> Text for analysis
□ □ □ □ □

ZAMBIA could become the first country in Africa to be a self-sufficient wheat producer following a new high yielding wheat variety which has been developed by Zamseed.

The new variety called Harrier, is tolerant to Zambian wheat’s four main disease risks: leaf rust, powdery mildew, septoria and bacterial leaf streak.

With imports disrupted due to Covid-19, increasing local supplies of staple crops is vital to meet food needs, says Zamseed’s Director of Research, Bhola Verma.

Dr Verma explained that the variety was a unique breakthrough for wheat yields and was developed in Zambia to respond to the country’s commercial farmers’ modern techniques.

“Zambian farmers are very ambitious yield wise. Farmers use high inputs with efficient centre pivots, they needed a higher-yielding crop suited to these optimal management conditions,” he said in a statement at the weekend.

Zambia has a wheat shortfall of around 100,000 tonnes to import as the country needs 400,000 tonnes to be self-sufficient.

Dr Verma stressed that an increase in wheat yields through the introduction of varieties together with top farming techniques, was key to reducing and potentially eliminating this shortfall and enabling Zambia to become self-sufficient in wheat.

“A yield potential of over ten tonnes per hectare is seldom even seen or talked about in the tropical or semi-tropical world – but Zambian farmers are of high calibre and this seed gives them the means to achieve even better results,” Dr Verma said.

Liam Franklin, a farmer based in Lusaka Province, described Harrier as a low risk, high yielding variety with strong disease tolerance.

“It is the way forward for me,” Mr Franklin said. 

Morris Chivundu, a Zambian wheat farmer, affirmed the positive benefits of planting Harrier. 

“The variety has huge potential. The more people who are trying it the more they are increasing their hectarage of Harrier. It is a very good variety,” Mr Chivundu said.

□ □ □ □ □

> Data segment
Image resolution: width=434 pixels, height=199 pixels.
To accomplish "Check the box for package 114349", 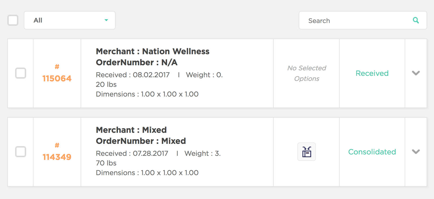I will 21,152.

□ □ □ □ □

> Work to complete
A: From the wheat article above, please print the passage starting with "Zambia has a" and going on through "strong disease tolerance.".
B: Render this sentence from the wheat article in Spanish: "Liam Franklin, a farmer based in Lusaka Province, described Harrier as a low risk, high yielding variety with strong disease tolerance."

> Task responses
A:
Zambia has a wheat shortfall of around 100,000 tonnes to import as the country needs 400,000 tonnes to be self-sufficient.

Dr Verma stressed that an increase in wheat yields through the introduction of varieties together with top farming techniques, was key to reducing and potentially eliminating this shortfall and enabling Zambia to become self-sufficient in wheat.

“A yield potential of over ten tonnes per hectare is seldom even seen or talked about in the tropical or semi-tropical world – but Zambian farmers are of high calibre and this seed gives them the means to achieve even better results,” Dr Verma said.

Liam Franklin, a farmer based in Lusaka Province, described Harrier as a low risk, high yielding variety with strong disease tolerance.

B: Liam Franklin, un agricultor radicado en la provincia de Lusaka, describió Harrier como una variedad de bajo riesgo y alto rendimiento con una fuerte tolerancia a las enfermedades.